▸ TASK PROMPT:
Output the records below again, precisely as they are written.
=== Section Start ===
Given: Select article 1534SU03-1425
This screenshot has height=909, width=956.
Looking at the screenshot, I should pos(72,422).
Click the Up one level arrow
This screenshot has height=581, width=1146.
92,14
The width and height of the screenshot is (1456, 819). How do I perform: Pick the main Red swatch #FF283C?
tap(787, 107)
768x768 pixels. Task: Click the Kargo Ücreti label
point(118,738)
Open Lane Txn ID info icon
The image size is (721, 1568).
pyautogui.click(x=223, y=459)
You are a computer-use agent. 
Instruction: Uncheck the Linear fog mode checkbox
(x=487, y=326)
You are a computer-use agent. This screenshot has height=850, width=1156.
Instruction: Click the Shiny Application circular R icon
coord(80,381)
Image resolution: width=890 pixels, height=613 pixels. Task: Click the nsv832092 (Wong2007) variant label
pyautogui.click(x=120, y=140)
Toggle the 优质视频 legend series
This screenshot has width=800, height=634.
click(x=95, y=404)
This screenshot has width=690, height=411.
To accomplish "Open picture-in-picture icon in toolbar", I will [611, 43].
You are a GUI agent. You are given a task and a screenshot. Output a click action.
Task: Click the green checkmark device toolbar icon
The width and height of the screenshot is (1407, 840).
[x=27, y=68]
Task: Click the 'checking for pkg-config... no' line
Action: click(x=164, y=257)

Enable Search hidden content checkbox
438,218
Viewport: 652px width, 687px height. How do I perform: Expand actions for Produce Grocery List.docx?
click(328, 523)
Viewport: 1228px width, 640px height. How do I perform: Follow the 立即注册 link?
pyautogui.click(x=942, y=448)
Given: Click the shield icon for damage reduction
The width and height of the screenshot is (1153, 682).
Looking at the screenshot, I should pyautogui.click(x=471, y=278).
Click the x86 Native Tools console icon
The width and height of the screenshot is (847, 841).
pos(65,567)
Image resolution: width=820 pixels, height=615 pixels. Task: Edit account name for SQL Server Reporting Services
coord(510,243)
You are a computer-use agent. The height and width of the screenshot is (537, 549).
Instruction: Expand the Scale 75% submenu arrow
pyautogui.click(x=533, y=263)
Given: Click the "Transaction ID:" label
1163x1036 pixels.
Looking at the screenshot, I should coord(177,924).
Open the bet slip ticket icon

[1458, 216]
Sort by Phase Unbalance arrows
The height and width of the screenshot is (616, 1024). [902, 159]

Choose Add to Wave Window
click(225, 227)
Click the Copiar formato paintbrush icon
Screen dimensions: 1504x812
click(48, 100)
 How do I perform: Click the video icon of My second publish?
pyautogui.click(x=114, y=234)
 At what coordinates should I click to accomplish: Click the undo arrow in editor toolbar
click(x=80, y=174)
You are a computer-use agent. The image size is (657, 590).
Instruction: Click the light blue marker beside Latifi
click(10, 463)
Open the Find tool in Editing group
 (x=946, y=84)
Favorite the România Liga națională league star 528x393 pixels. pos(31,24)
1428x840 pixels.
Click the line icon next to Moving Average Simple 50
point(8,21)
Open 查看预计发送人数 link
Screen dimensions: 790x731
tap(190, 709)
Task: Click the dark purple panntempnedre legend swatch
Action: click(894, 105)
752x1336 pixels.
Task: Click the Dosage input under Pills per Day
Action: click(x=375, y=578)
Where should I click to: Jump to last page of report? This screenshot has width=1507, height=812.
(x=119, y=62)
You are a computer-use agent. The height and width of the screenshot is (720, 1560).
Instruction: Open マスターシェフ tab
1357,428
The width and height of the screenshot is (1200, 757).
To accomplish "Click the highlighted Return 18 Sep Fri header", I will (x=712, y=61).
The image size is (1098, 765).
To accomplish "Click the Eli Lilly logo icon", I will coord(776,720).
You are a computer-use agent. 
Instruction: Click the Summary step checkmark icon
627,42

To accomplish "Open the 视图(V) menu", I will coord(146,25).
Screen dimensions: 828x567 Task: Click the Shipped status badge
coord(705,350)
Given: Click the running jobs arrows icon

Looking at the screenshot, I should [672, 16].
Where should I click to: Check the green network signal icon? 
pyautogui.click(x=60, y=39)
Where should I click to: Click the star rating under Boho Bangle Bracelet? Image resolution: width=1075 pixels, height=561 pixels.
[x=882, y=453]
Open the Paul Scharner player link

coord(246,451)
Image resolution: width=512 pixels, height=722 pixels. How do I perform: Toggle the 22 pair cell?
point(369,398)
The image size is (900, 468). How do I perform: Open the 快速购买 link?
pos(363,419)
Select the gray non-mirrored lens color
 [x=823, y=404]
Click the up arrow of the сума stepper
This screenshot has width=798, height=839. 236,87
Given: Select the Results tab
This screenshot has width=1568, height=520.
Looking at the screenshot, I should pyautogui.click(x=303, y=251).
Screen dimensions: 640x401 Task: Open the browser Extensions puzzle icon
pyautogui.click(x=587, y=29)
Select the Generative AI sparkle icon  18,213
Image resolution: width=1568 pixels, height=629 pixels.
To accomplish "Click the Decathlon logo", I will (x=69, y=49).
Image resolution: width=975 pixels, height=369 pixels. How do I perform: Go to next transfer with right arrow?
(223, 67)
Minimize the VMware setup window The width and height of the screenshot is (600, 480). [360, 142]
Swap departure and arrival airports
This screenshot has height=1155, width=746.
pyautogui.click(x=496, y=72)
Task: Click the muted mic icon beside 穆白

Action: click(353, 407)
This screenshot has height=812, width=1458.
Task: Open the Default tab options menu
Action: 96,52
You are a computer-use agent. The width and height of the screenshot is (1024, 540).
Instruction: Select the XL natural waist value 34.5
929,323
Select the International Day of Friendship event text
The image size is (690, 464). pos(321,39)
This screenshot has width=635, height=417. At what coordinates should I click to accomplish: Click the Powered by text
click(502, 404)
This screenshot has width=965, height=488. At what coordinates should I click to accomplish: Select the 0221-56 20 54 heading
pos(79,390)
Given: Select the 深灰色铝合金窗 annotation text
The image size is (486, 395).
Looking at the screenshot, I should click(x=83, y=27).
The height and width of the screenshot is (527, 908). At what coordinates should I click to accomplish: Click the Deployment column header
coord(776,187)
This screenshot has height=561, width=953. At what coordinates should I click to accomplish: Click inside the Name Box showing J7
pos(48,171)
=== Section End ===
▸ RESPONSE AREA:
Given: Select article 1534SU03-1425
This screenshot has height=909, width=956.
Looking at the screenshot, I should pos(72,422).
Click the Up one level arrow
This screenshot has height=581, width=1146.
92,14
The width and height of the screenshot is (1456, 819). How do I perform: Pick the main Red swatch #FF283C?
tap(787, 107)
768x768 pixels. Task: Click the Kargo Ücreti label
point(118,738)
Open Lane Txn ID info icon
The image size is (721, 1568).
pyautogui.click(x=223, y=459)
You are a computer-use agent. 
Instruction: Uncheck the Linear fog mode checkbox
(x=487, y=326)
You are a computer-use agent. This screenshot has height=850, width=1156.
Instruction: Click the Shiny Application circular R icon
coord(80,381)
Image resolution: width=890 pixels, height=613 pixels. Task: Click the nsv832092 (Wong2007) variant label
pyautogui.click(x=120, y=140)
Toggle the 优质视频 legend series
This screenshot has width=800, height=634.
click(x=95, y=404)
This screenshot has width=690, height=411.
To accomplish "Open picture-in-picture icon in toolbar", I will [611, 43].
You are a GUI agent. You are given a task and a screenshot. Output a click action.
Task: Click the green checkmark device toolbar icon
The width and height of the screenshot is (1407, 840).
[x=27, y=68]
Task: Click the 'checking for pkg-config... no' line
Action: click(x=164, y=257)

Enable Search hidden content checkbox
438,218
Viewport: 652px width, 687px height. How do I perform: Expand actions for Produce Grocery List.docx?
click(328, 523)
Viewport: 1228px width, 640px height. How do I perform: Follow the 立即注册 link?
pyautogui.click(x=942, y=448)
Given: Click the shield icon for damage reduction
The width and height of the screenshot is (1153, 682).
Looking at the screenshot, I should pyautogui.click(x=471, y=278).
Click the x86 Native Tools console icon
The width and height of the screenshot is (847, 841).
pos(65,567)
Image resolution: width=820 pixels, height=615 pixels. Task: Edit account name for SQL Server Reporting Services
coord(510,243)
You are a computer-use agent. The height and width of the screenshot is (537, 549).
Instruction: Expand the Scale 75% submenu arrow
pyautogui.click(x=533, y=263)
Given: Click the "Transaction ID:" label
1163x1036 pixels.
Looking at the screenshot, I should coord(177,924).
Open the bet slip ticket icon

[1458, 216]
Sort by Phase Unbalance arrows
The height and width of the screenshot is (616, 1024). [902, 159]

Choose Add to Wave Window
click(225, 227)
Click the Copiar formato paintbrush icon
Screen dimensions: 1504x812
click(48, 100)
 How do I perform: Click the video icon of My second publish?
pyautogui.click(x=114, y=234)
 At what coordinates should I click to accomplish: Click the undo arrow in editor toolbar
click(x=80, y=174)
You are a computer-use agent. The image size is (657, 590).
Instruction: Click the light blue marker beside Latifi
click(10, 463)
Open the Find tool in Editing group
 (x=946, y=84)
Favorite the România Liga națională league star 528x393 pixels. pos(31,24)
1428x840 pixels.
Click the line icon next to Moving Average Simple 50
point(8,21)
Open 查看预计发送人数 link
Screen dimensions: 790x731
tap(190, 709)
Task: Click the dark purple panntempnedre legend swatch
Action: click(894, 105)
752x1336 pixels.
Task: Click the Dosage input under Pills per Day
Action: click(x=375, y=578)
Where should I click to: Jump to last page of report? This screenshot has width=1507, height=812.
(x=119, y=62)
You are a computer-use agent. The height and width of the screenshot is (720, 1560).
Instruction: Open マスターシェフ tab
1357,428
The width and height of the screenshot is (1200, 757).
To accomplish "Click the highlighted Return 18 Sep Fri header", I will (x=712, y=61).
The image size is (1098, 765).
To accomplish "Click the Eli Lilly logo icon", I will coord(776,720).
You are a computer-use agent. 
Instruction: Click the Summary step checkmark icon
627,42

To accomplish "Open the 视图(V) menu", I will coord(146,25).
Screen dimensions: 828x567 Task: Click the Shipped status badge
coord(705,350)
Given: Click the running jobs arrows icon

Looking at the screenshot, I should [672, 16].
Where should I click to: Check the green network signal icon? 
pyautogui.click(x=60, y=39)
Where should I click to: Click the star rating under Boho Bangle Bracelet? Image resolution: width=1075 pixels, height=561 pixels.
[x=882, y=453]
Open the Paul Scharner player link

coord(246,451)
Image resolution: width=512 pixels, height=722 pixels. How do I perform: Toggle the 22 pair cell?
point(369,398)
The image size is (900, 468). How do I perform: Open the 快速购买 link?
pos(363,419)
Select the gray non-mirrored lens color
 [x=823, y=404]
Click the up arrow of the сума stepper
This screenshot has width=798, height=839. 236,87
Given: Select the Results tab
This screenshot has width=1568, height=520.
Looking at the screenshot, I should pyautogui.click(x=303, y=251).
Screen dimensions: 640x401 Task: Open the browser Extensions puzzle icon
pyautogui.click(x=587, y=29)
Select the Generative AI sparkle icon  18,213
Image resolution: width=1568 pixels, height=629 pixels.
To accomplish "Click the Decathlon logo", I will (x=69, y=49).
Image resolution: width=975 pixels, height=369 pixels. How do I perform: Go to next transfer with right arrow?
(223, 67)
Minimize the VMware setup window The width and height of the screenshot is (600, 480). [360, 142]
Swap departure and arrival airports
This screenshot has height=1155, width=746.
pyautogui.click(x=496, y=72)
Task: Click the muted mic icon beside 穆白

Action: click(353, 407)
This screenshot has height=812, width=1458.
Task: Open the Default tab options menu
Action: 96,52
You are a computer-use agent. The width and height of the screenshot is (1024, 540).
Instruction: Select the XL natural waist value 34.5
929,323
Select the International Day of Friendship event text
The image size is (690, 464). pos(321,39)
This screenshot has width=635, height=417. At what coordinates should I click to accomplish: Click the Powered by text
click(502, 404)
This screenshot has width=965, height=488. At what coordinates should I click to accomplish: Select the 0221-56 20 54 heading
pos(79,390)
Given: Select the 深灰色铝合金窗 annotation text
The image size is (486, 395).
Looking at the screenshot, I should click(x=83, y=27).
The height and width of the screenshot is (527, 908). At what coordinates should I click to accomplish: Click the Deployment column header
coord(776,187)
This screenshot has height=561, width=953. At what coordinates should I click to accomplish: Click inside the Name Box showing J7
pos(48,171)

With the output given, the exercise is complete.